## YOUR OBJECTIVE
Your answer must be the exact lines from the one holding "The height and width of the screenshot is (779, 1338)." through the last line of the records below, with no pictures.

BEGIN THE RECORDS

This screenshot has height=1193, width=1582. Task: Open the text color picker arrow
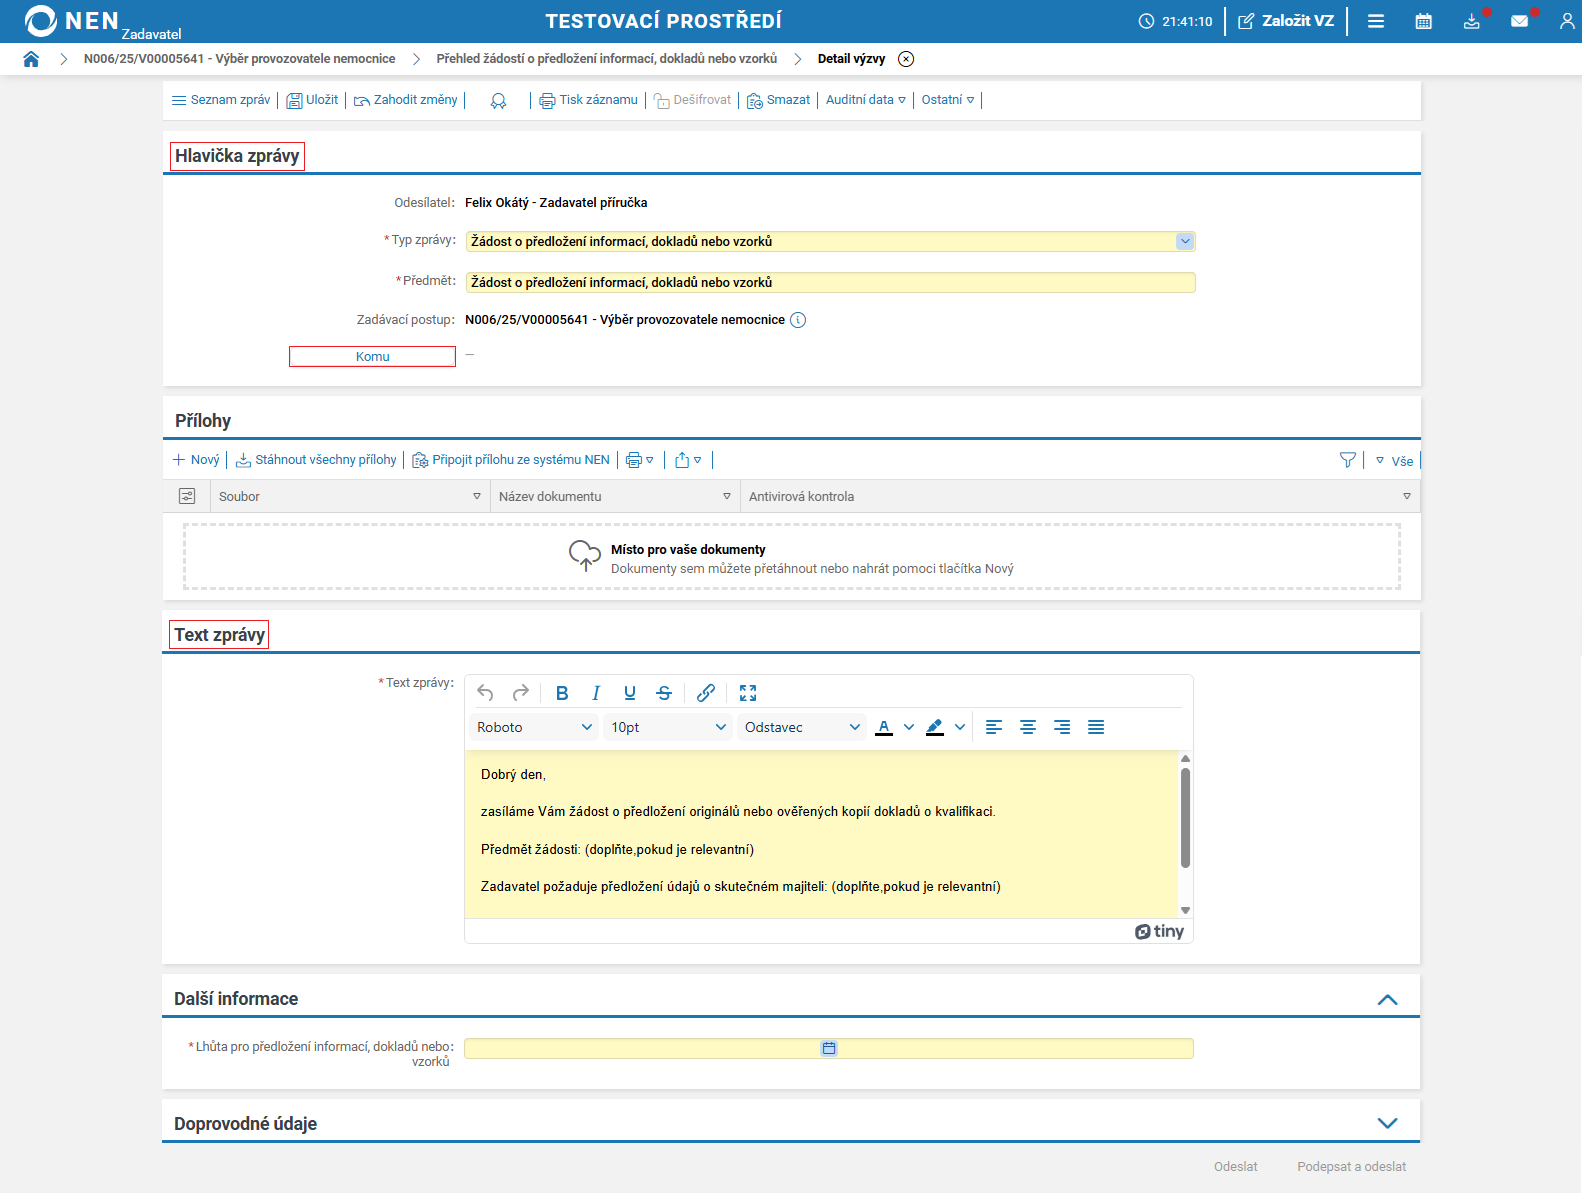click(x=908, y=727)
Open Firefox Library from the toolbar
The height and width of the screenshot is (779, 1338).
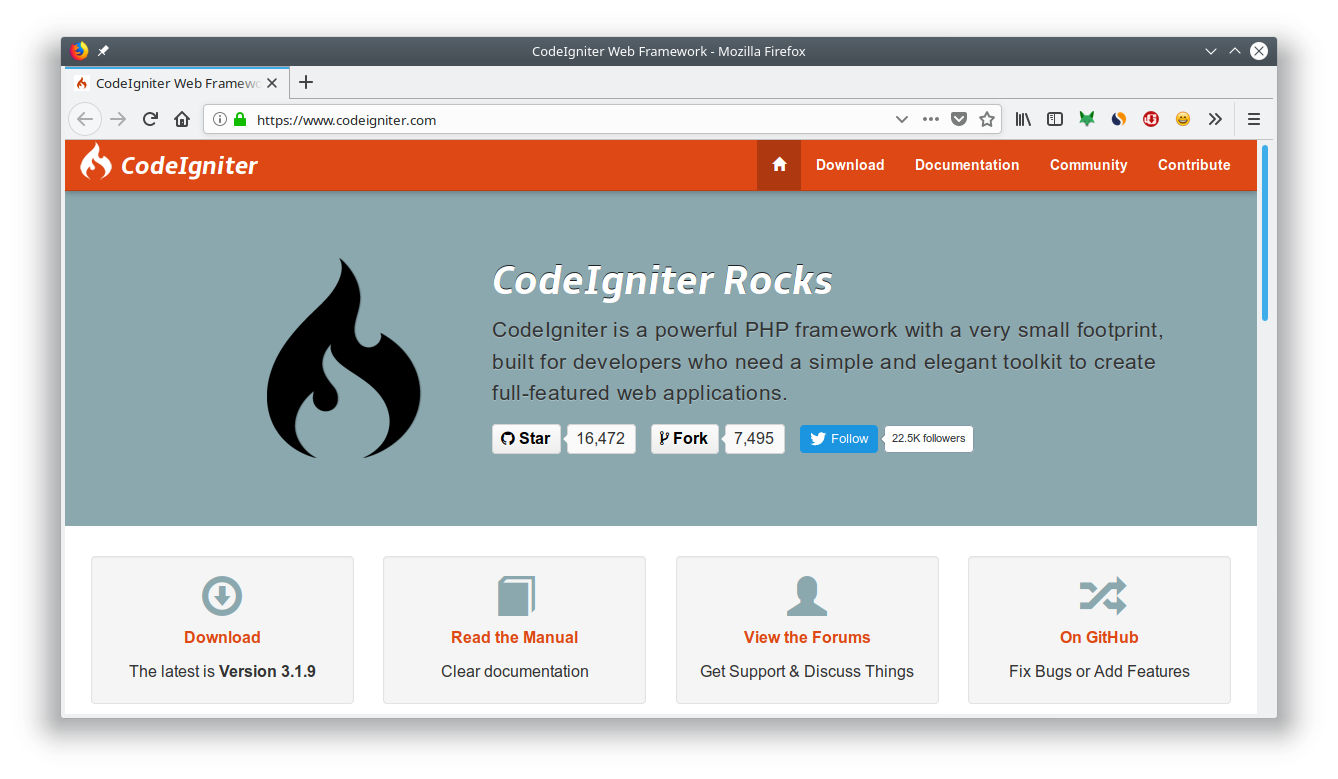[1022, 119]
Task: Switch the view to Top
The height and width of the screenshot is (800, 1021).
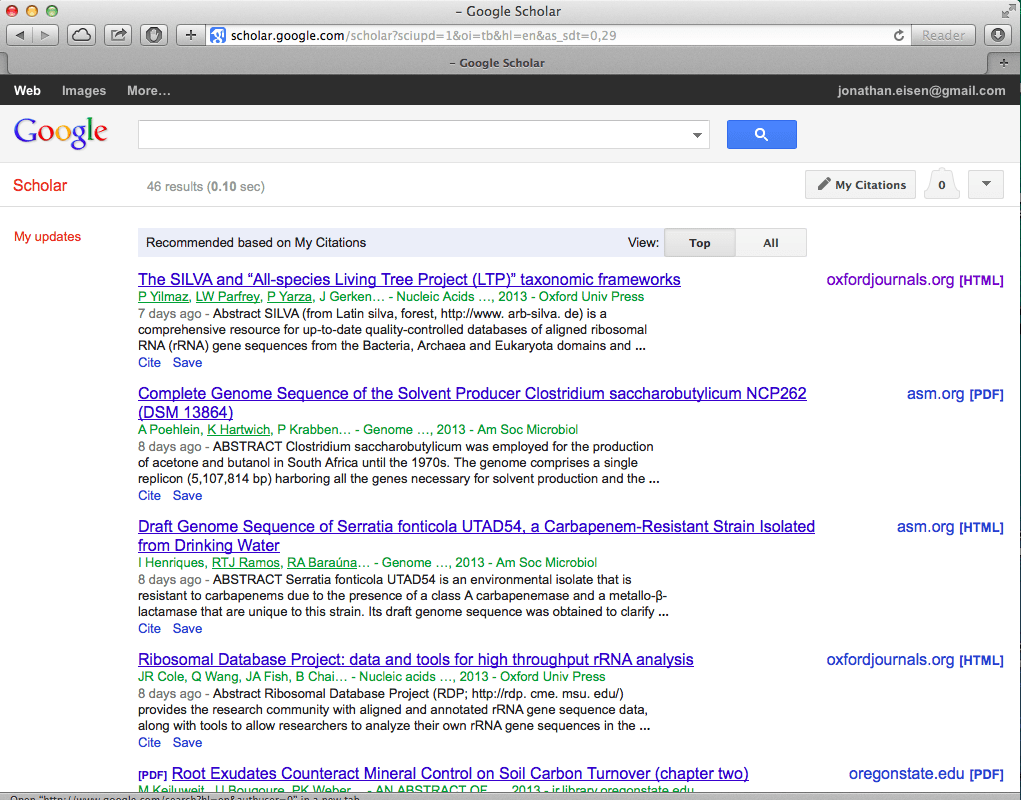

END THE RECORDS

## SOLUTION
The height and width of the screenshot is (779, 1338).
[1022, 119]
Task: Switch the view to Top
The height and width of the screenshot is (800, 1021).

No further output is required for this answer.